> [EXERCISES]:
a - According to the Central Bank article, how large are the foreign reserves?
b - Please transcribe the Central Bank article starting at "On the establishment" and ending at "from ECOWAS countries.".

Governor of the Central bank, Samura Kamara has revealed that the foreign reserves is little over $200m, and further stressed his uneasiness over the global financial crisis affecting the world, which is yet to have any impact on developing countries like ours.
Speaking to Awoko’s Senior Correspondent on a wide range of issues recently, the Central Bank Chief lamented that the foreign reserve “is not comfortable, but it is not all that bad, as there are areas where it help us to go into auction”.
He maintained further, “we would have love as a Bank to support the auction with huge amounts of money but we cannot,” indicating that the reserve is utilized to support the economy, as they are obligated to honour debts on behalf of government.”
Turning his attention to the global financial crises, the Governor maintained that “for us in Sierra Leone such financial crisis may not be seen now, but there could be secondary effect”, citing the mortgage financing we have embarked upon, as we cannot afford to give loans to people who may not pay back”.
He emphasized that “we have to make sure that we access mortgage loans properly and to ensure that the Banks are prepared”.
Commenting on the Central Bank itself he opined that, “we have undertaken the responsibility of a reform structure of the entire financial sector, as we have got a current programme which we are developing”.
This he said, has given them the opportunity to meet with the International Monetary Fund, (IMF), the World Bank, the European Union to do a comprehensive diagnostic analysis review of the financial system in the country. However, he disclosed that by the end of this year the country would have a comprehensive document analysis on what is happening on the financial sector and from there onward, “we would draw up our action plan”.
On the establishment of Nigerian banks, he said, “there is nothing wrong to have these Banks, as we need a robust financial sector,” indicating that there were days in this country when we had just five banks, but today “ we have about 14 from ECOWAS countries.
These, he noted, would give investors the opportunity to move from one Bank to another and negotiate, and “so as I am concern it is good for Sierra Leone, as we have to diversify our banking services which have seen the establishment of Banks in neglected areas due to the competition.

> [DATA EXCERPTS]:

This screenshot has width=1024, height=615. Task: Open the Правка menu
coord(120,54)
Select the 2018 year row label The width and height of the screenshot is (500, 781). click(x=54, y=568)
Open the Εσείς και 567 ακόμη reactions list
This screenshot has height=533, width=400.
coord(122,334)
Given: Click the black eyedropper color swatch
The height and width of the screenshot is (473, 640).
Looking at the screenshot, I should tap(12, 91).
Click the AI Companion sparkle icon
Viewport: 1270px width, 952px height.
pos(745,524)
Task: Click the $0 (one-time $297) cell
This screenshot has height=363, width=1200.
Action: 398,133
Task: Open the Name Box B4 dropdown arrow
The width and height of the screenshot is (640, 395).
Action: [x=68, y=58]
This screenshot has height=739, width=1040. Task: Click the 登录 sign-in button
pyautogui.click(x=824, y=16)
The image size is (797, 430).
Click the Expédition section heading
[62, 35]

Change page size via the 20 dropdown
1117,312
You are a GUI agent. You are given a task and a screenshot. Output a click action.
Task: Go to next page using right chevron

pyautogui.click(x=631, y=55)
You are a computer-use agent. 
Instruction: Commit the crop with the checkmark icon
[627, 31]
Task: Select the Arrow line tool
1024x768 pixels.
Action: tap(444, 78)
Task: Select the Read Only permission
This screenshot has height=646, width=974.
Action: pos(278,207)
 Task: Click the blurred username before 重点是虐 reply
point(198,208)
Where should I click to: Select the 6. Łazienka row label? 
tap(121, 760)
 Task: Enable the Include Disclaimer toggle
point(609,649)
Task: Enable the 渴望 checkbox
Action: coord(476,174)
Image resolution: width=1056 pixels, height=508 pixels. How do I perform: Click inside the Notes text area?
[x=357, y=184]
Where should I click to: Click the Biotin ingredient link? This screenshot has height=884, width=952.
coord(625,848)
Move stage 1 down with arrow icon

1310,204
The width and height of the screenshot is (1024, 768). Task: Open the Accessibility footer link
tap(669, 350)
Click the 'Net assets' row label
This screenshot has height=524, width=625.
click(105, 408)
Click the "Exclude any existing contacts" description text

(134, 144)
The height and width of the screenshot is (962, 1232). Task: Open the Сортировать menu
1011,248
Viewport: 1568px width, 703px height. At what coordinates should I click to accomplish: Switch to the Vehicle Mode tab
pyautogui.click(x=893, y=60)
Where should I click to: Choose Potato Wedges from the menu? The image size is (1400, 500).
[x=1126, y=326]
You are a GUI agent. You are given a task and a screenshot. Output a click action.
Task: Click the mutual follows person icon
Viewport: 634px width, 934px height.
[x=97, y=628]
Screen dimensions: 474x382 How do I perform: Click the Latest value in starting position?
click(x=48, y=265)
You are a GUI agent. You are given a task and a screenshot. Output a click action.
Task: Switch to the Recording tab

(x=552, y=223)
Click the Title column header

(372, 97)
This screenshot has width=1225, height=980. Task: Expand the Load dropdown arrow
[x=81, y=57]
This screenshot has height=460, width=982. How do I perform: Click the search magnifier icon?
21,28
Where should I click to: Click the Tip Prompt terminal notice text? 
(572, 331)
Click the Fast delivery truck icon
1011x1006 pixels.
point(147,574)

> [PER-TASK ANSWERS]:
a - A little over $200m.

b -
On the establishment of Nigerian banks, he said, “there is nothing wrong to have these Banks, as we need a robust financial sector,” indicating that there were days in this country when we had just five banks, but today “ we have about 14 from ECOWAS countries.